▶ **EXERCISE DIRECTIONS**
Reproduce the stretch of the photoresist track technology article from "Advanced technical work" through "hard bake, etc.".

▶ **SELECTED EXTRACT**
+ + + + +
Track Technology now requires more than just small footprint and the delivery of wafer to the stepper at a reasonable rate.

Alexander E. Braun, Associate Editor -- Semiconductor International, 2/1/1998

  
 At a Glance

As the move toward
smaller geometries and larger wafers pro becoming more flexible and intelligent. New photoresist chemistries require that these systems be able to simultaneously maintain a variety of thermal budgets and environments, while productivity and yield requirements demand they not only supply, but become one with the stepper.

Photoresist processing systems are among the fab's most complex pieces of equipment. A stepper processes between 60-80 wafers every hour, but it repeats the same steps: loads, aligns, exposes and returns them to the track for development. At any one moment the track could be transferring 15-20 wafers through multiprocess levels, putting resist on some, develop on others and baking as well as chilling them.

Industry-driving issues

Most track manufacturers agree on three principal challenges driving developments in the industry: throughput, thermal management and timing and synchronization issues. Throughput is stepper-driven. As stepper throughput increases, the track must keep up. Stepper throughput has increased significantly over the past three years, and now high-throughput tracks must run anywhere from 75 to 85 wafers/hr, whereas three years ago it was 40-50.

Thermal and timing issues now go beyond bake plate temperature and uniformity. When a wafer goes into the track, it undergoes various processing steps, and the thermal management of each affects ultimate CDs: how long the wafer is exposed to different temperatures, how uniform the thermal budget is and the time consistency between the different process modules. Before, this was not as significant.

The 200-APS is a next-generation photoresist processing sytem designed to provide the advanced capabilities needed to match developments in leading-edge lithography tools in terms of productivity and process performance.

Track technology is at the 0.25 µm level, migrating toward 0.18 µm DUV processing platforms. According to Rick La France, vice president of marketing at Silicon Valley Group (SVG, San Jose, Calif.), "New, sophisticated technology for DUV processing and the rise in productivity are making track platforms increasingly complex, with 20 or even more processing modules to meet throughput requirements, while carrying out involved processing steps" (lead photo).

Advanced technical work is being done by photoresist track companies on wafer transport timing within the system. Advanced computer simulation models view how wafers move through large track systems, to achieve sequences timed within 1 or 2 sec at every step to ensure consistent on-wafer results.

Adaptive process control is fast becoming a necessity. It is impossible to go below 0.25 µm without it, or at least without in situ monitors to report on what is taking place during critical process steps. It is important for wafers to move at the precise moment they must be shifted from one module to the next, from the soft bake to the chills and from the develop to the hard bake, etc.
+ + + + +
▶ **RECORDED DATA**

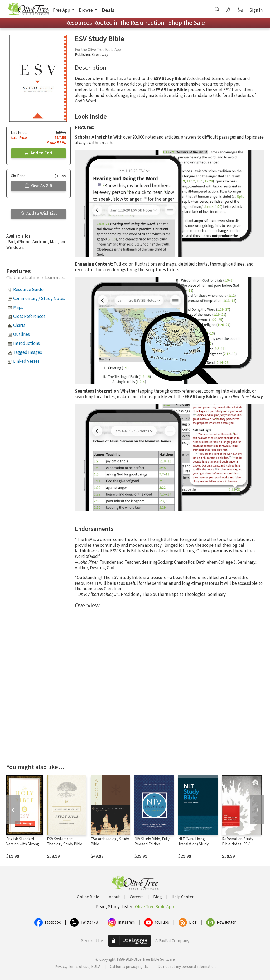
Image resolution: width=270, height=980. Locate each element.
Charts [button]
+ + + + +
▶ **FINISHED TASK**
Advanced technical work is being done by photoresist track companies on wafer transport timing within the system. Advanced computer simulation models view how wafers move through large track systems, to achieve sequences timed within 1 or 2 sec at every step to ensure consistent on-wafer results.

Adaptive process control is fast becoming a necessity. It is impossible to go below 0.25 µm without it, or at least without in situ monitors to report on what is taking place during critical process steps. It is important for wafers to move at the precise moment they must be shifted from one module to the next, from the soft bake to the chills and from the develop to the hard bake, etc.